▶ Article
= = =

None of the celebs matched that player’s guess (‘glasses”). Too often the questions are either too hard (zero-for-six) or too easy (six-for-six).
Then there is the great Martin Short. Maybe it doesn’t help that, back in the SCTV days, Short and his brilliant colleagues used to mock games shows in “Half Wits” and other lethal sketches. Still, the best talk show guest ever, about to return for a fifth season in Only Murders in the Building, deserves the reward of hosting the breeziest game show of them all, right?

Short is making the most out of a happy third act, both creatively and personally. He’s a welcome sight even on ads now with Steve Martin (one played on a recent Match Game episode). On the game show itself, however, it just seems like one gig too many. When Baldwin joked that this TV job was proof his Hollywood career was over, it was funny. When Short does it on the new show, you can’t tell if he’s kidding.
The “what am I doing on this show?” joke lands better when the so-called guest stars get in on the act. On an early episode, Martin asked SNL veteran Kevin Nealon what he was up to these days. “Not much obviously,” came the deadpan reply.

= = =

▶ Goals
(1) Please rewrite the game show article starting at "Then there is" and ending at "if he’s kidding.", substituting "pleasant sight" for "welcome sight".
(2) Proceed with the game show article from its final sentence.

[Dataset records]
= = =

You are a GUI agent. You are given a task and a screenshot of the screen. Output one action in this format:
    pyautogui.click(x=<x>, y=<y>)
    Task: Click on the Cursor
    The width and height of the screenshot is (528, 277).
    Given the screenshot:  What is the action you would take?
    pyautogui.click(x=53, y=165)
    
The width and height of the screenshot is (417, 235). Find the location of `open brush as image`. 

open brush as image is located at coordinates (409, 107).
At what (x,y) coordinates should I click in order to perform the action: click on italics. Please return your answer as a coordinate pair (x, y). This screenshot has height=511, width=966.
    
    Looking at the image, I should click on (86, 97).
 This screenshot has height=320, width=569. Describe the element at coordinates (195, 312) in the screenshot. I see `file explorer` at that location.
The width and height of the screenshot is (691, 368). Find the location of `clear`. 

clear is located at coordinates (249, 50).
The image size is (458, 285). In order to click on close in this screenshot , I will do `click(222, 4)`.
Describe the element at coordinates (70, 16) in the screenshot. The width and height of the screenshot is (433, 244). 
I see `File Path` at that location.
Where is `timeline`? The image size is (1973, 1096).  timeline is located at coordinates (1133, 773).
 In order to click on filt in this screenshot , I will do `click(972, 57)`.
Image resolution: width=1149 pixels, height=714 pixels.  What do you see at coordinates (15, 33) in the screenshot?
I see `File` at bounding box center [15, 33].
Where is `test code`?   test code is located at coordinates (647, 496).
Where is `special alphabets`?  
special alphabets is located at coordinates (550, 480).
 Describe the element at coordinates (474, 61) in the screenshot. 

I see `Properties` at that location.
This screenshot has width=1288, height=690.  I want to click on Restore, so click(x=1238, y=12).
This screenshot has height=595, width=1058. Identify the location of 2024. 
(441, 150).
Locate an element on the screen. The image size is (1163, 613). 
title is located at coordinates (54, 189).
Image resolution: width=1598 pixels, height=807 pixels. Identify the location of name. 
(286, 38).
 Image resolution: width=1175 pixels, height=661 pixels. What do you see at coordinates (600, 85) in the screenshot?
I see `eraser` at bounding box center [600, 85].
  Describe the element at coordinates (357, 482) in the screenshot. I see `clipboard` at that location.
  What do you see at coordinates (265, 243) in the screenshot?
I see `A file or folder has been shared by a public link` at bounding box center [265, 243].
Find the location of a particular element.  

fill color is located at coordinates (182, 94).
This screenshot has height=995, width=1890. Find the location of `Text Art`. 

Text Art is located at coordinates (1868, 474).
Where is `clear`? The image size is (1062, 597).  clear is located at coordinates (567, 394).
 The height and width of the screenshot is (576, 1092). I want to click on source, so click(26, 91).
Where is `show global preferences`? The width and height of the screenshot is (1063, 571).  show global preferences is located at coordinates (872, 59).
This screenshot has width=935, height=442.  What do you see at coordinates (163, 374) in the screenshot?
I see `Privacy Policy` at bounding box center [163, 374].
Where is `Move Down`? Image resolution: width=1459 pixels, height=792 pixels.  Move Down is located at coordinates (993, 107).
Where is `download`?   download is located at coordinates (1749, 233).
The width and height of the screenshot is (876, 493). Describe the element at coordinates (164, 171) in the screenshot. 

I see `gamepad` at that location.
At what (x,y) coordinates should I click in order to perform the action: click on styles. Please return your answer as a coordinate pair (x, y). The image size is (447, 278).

= = =

▶ Answers for the exercise
(1)
Then there is the great Martin Short. Maybe it doesn’t help that, back in the SCTV days, Short and his brilliant colleagues used to mock games shows in “Half Wits” and other lethal sketches. Still, the best talk show guest ever, about to return for a fifth season in Only Murders in the Building, deserves the reward of hosting the breeziest game show of them all, right?

Short is making the most out of a happy third act, both creatively and personally. He’s a pleasant sight even on ads now with Steve Martin (one played on a recent Match Game episode). On the game show itself, however, it just seems like one gig too many. When Baldwin joked that this TV job was proof his Hollywood career was over, it was funny. When Short does it on the new show, you can’t tell if he’s kidding.

(2)
Anthony Anderson, Joel McHale, Ana Gasteyer, Thomas Lennon and Caroline Rhea, who all appeared on the Baldwin version, came back to play with Short this summer. They are joined by some of Short’s co-stars from Only Murders in the Building, including Selena Gomez, Da’Vine Joy Randolph, Beanie Feldstein (on the upcoming season,) and previous season suspect Cara Delevingne. Even a fellow SCTV legend, the always welcome Andrea Martin, appears among this summer’s Match Gamers.
Match Game is not simulcast in Canada (CTV pre-releases it Wednesday’s at 7 p.m.) so if you wait two hours you get to see the American ads on border-crossing ABC affiliates. That is when you quickly realize that there are more real celebrities on American commercials than there are on Match Game, including, this past Wednesday, Billy Bob Thornton and KeenanThompson.
Which goes to show that there are blank cheques, and then there are blank cheques.